September 15, 2025 - Monday Touch Point
The Austin real estate market entered September with a noticeable shift from the momentum we saw in August. After a month of consistent year-over-year growth in pending contracts, the past three weeks have shown lagging pendings compared to last year. Despite an improved rate environment, this shift highlights how quickly sentiment and activity can change. As of September 15, active listings stand at 17,088, one of the highest points of the past two years, and 58.1% of those listings have experienced at least one price drop.
The New Listing to Pending Ratio
The most telling number remains the new listing to pending ratio. For the first half of September, the ratio sits at 0.57—meaning that for every 100 homes listed, only 57 have gone under contract. This places the market firmly in a contraction phase, adding more weight to inventory. In fact, cumulative new listings this year are already 7,232 higher than cumulative pendings. While August looked like a rebound, September’s numbers have reset expectations.
Year-over-Year Comparisons
Year-over-year analysis further confirms this market cooling. New listings are running nearly even with last September, but pendings are lagging by about 7.6%. On the sold side, transactions are down almost 63% year-over-year so far this month. While some of this lag is due to reporting delays, the trend is clear: inventory is outpacing demand.
Pricing Dynamics
The good news is pricing has shown some recent strength. The median price jumped from $415,000 on Friday to $435,000 by Monday, a swing that brings the year-over-year change into positive territory at +2.4%. The top quartile of the market is especially strong, with homes above $645,000 appreciating 5.1% over the past year. In contrast, the bottom quartile has slipped 4.5%. This divergence reinforces the importance of pricing strategy—well-positioned higher-end homes are still attracting strong demand, while affordability pressures weigh on entry-level properties.
Looking at the Bigger Picture
From a long-term perspective, the market remains about 20.9% below its May 2022 median peak. If today marks the bottom, it would take an estimated five years, based on 25-year compound appreciation rates, to fully recover those values—placing the return to peak in late 2030. This reinforces the reality that real estate is a long game. Short-term swings will occur, but steady engagement with the data allows us to guide clients with confidence.

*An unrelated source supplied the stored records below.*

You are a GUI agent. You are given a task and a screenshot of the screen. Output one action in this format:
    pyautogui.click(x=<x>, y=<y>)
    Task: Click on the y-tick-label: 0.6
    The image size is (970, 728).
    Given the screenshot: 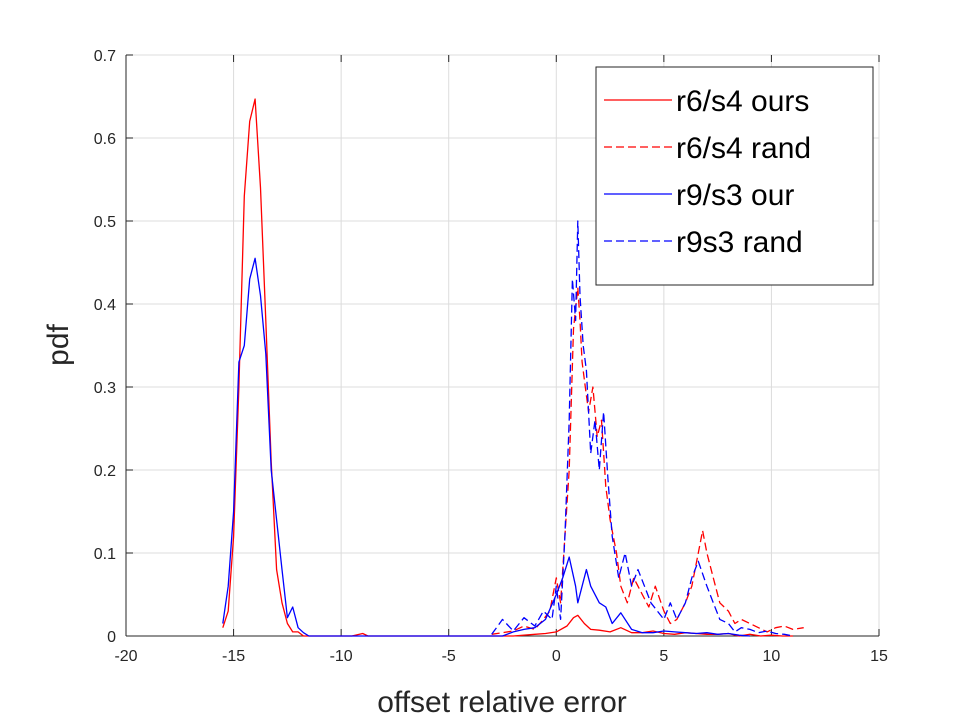 What is the action you would take?
    pyautogui.click(x=105, y=140)
    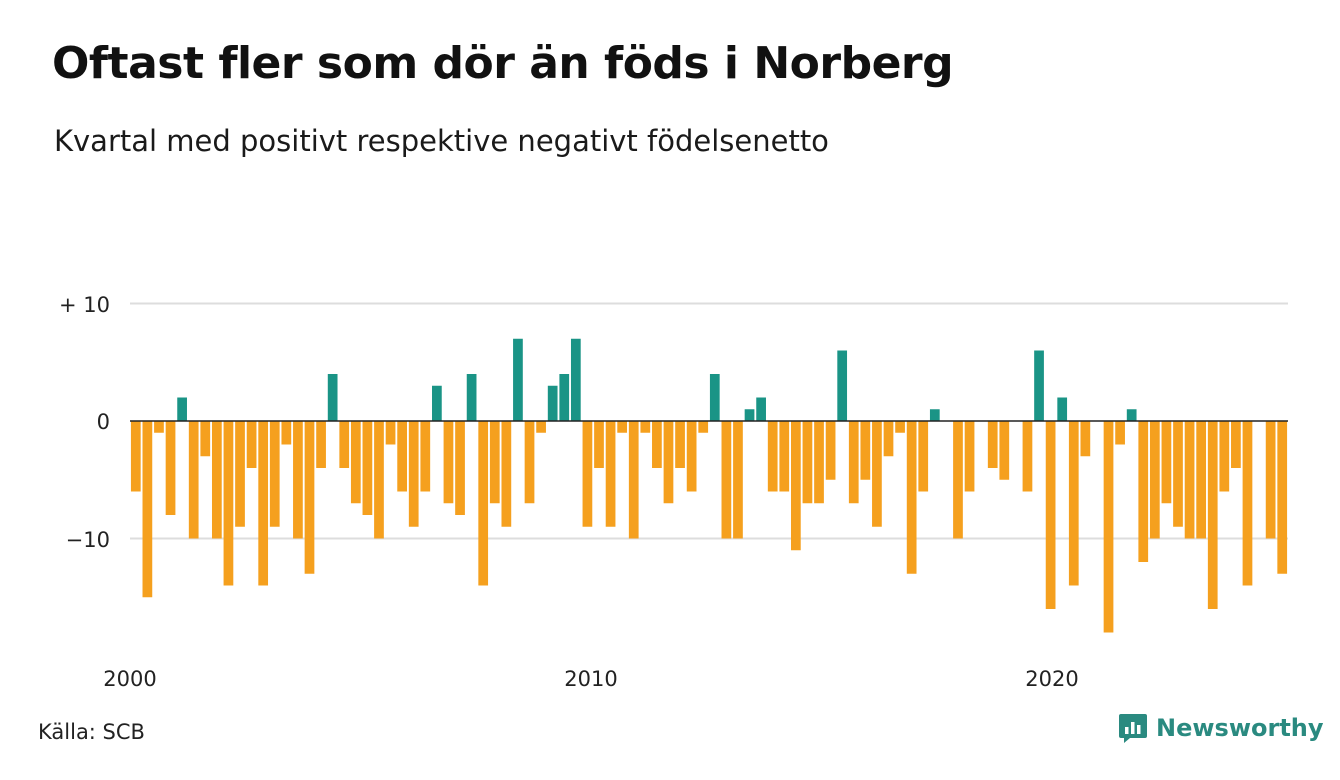 The height and width of the screenshot is (780, 1340). Describe the element at coordinates (1052, 679) in the screenshot. I see `x-tick-label-2020: 2020` at that location.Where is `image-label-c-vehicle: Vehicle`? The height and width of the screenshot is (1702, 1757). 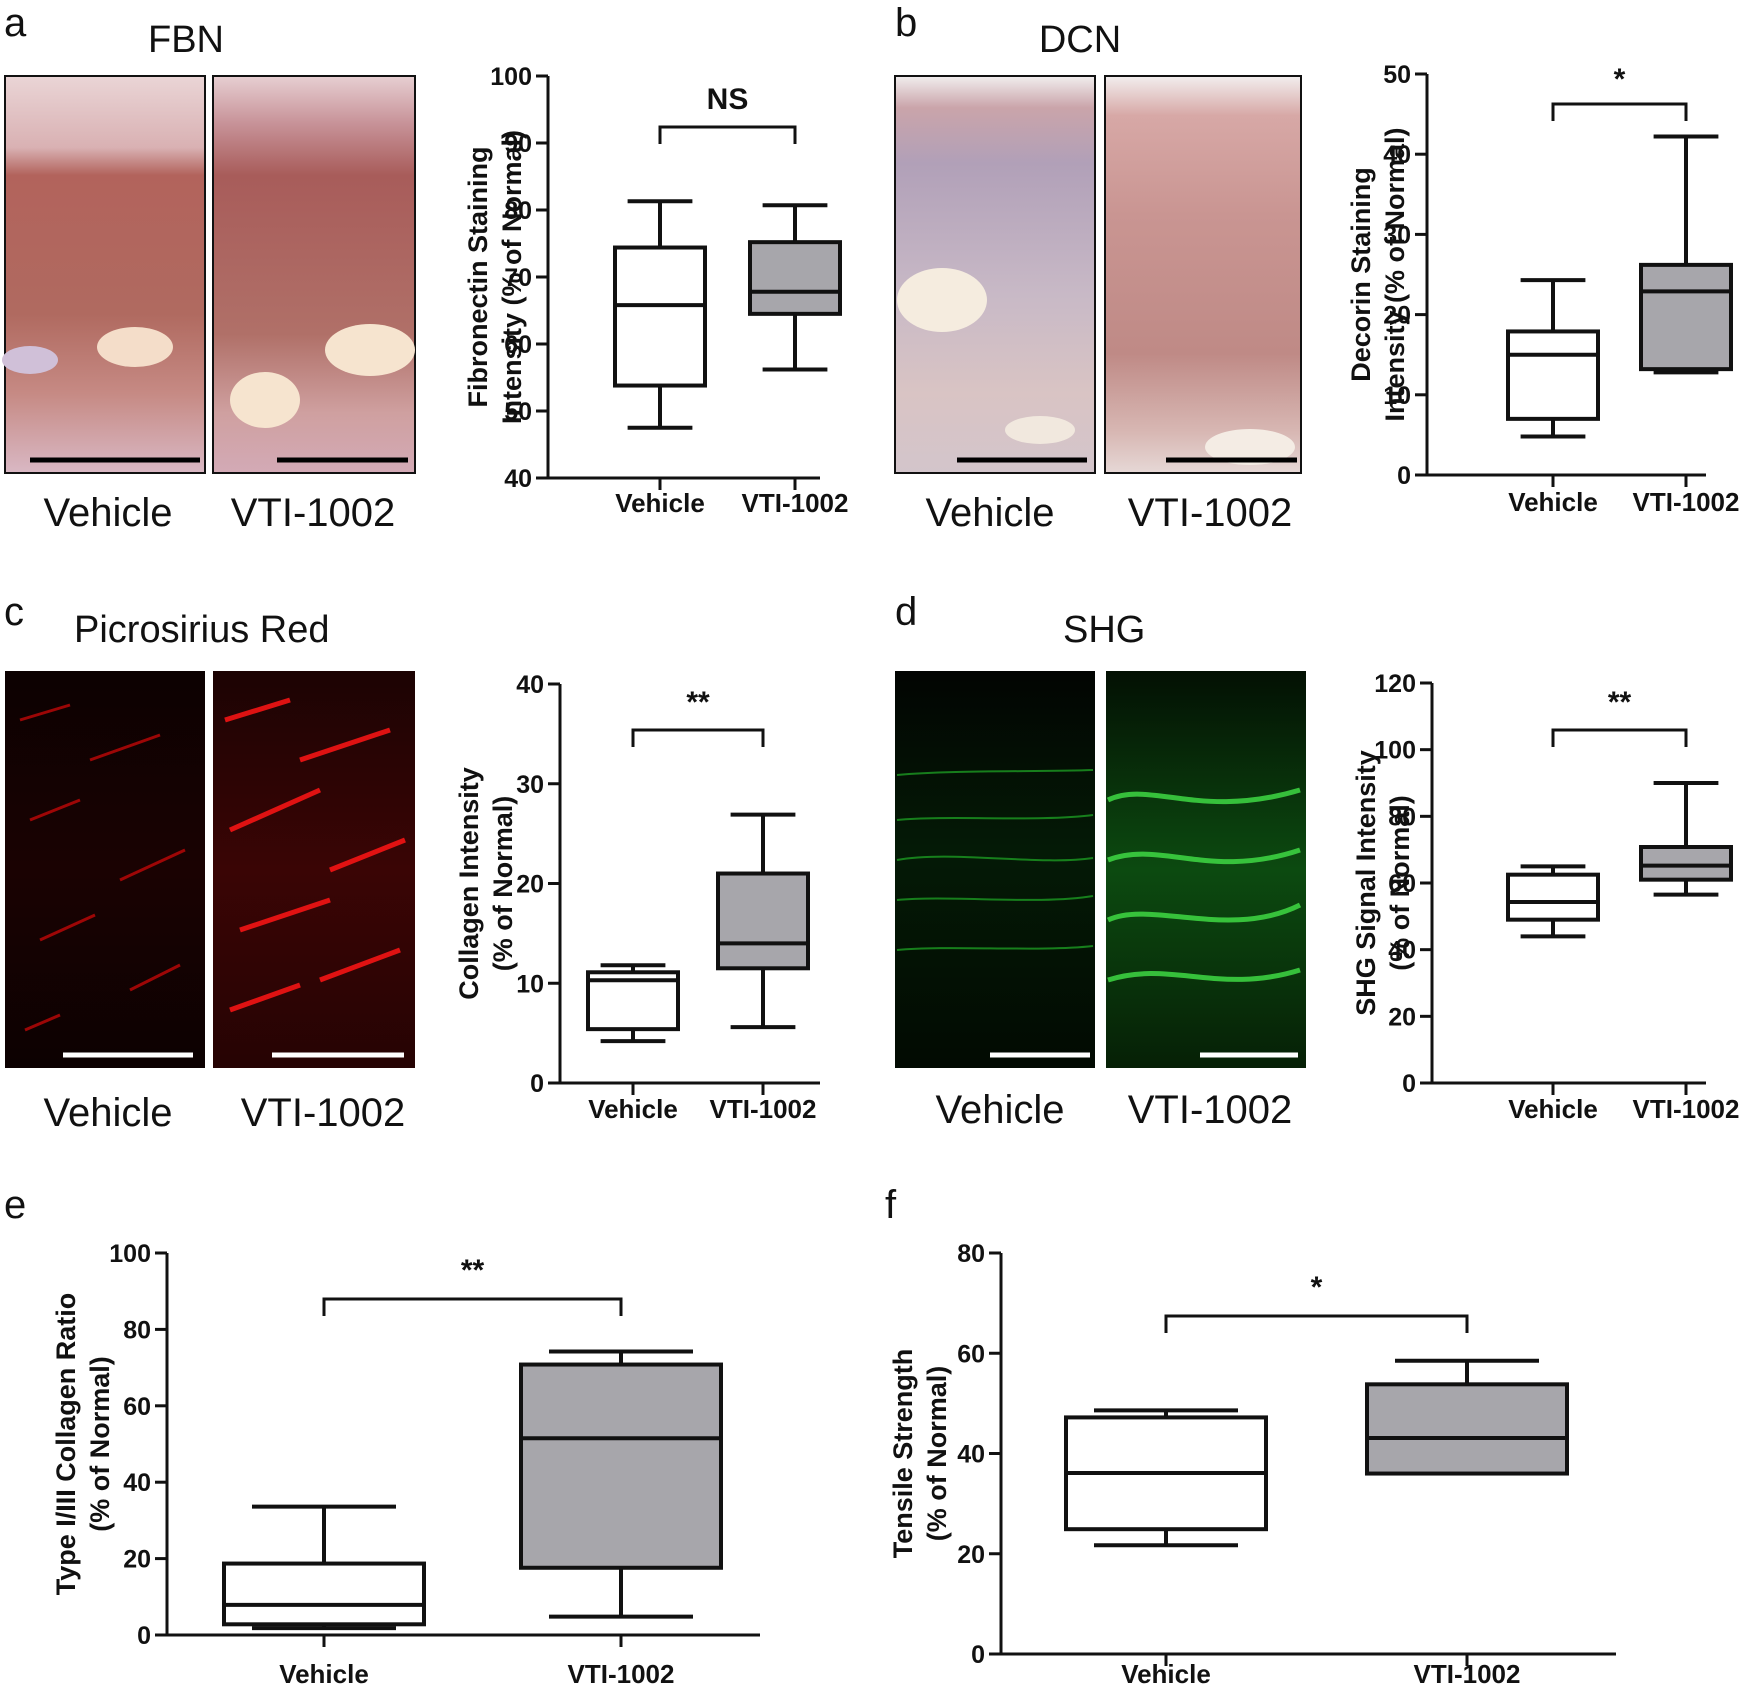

Interest Rates and Economic Drivers
Rates remain one of the brightest points in the current environment. Conventional 30-year mortgages are now averaging 6.375%, the lowest level in nearly a year. FHA, VA, and USDA products are even lower at 5.75%. The bond market continues to show strength, and all eyes are on the Federal Reserve’s meeting this week. With widespread expectations of a 25 basis point cut, the rate environment could improve further.
Key Takeaways for Buyers and Sellers
For sellers, the message is clear: pricing must be strategic. Over half of active listings have required price reductions, and buyers are scrutinizing value more closely than ever. For buyers, this market presents opportunity, particularly with rates improving. The combination of higher inventory and favorable financing creates leverage that was absent during the peak frenzy. For agents, the importance of data-driven guidance has never been greater.
Frequently Asked Questions
Q1: What is the new listing to pending ratio and why does it matter?
The ratio compares how many homes go under contract versus how many are listed. At 0.57, the September market shows contraction, signaling slower absorption of inventory.
Q2: How do current home prices compare to the 2022 peak?
Median prices are still about 20.9% below May 2022’s peak, though recent gains suggest stabilization. It may take five years to return to that peak based on long-term appreciation trends.
Q3: Are higher-end homes performing differently from entry-level homes?
Yes. Homes priced above $645,000 have appreciated 5.1% year-over-year, while the bottom 25% of the market is down 4.5%.
Q4: How many active listings does Austin currently have?
As of September 15, there are 17,088 active listings in the Austin metro—one of the highest levels seen in the past two years.
Q5: How are mortgage rates impacting the market?
Rates have improved significantly, with conventional 30-year loans at 6.375% and FHA/VA/USDA loans at 5.75%. While this boosts affordability, pendings have not yet caught up.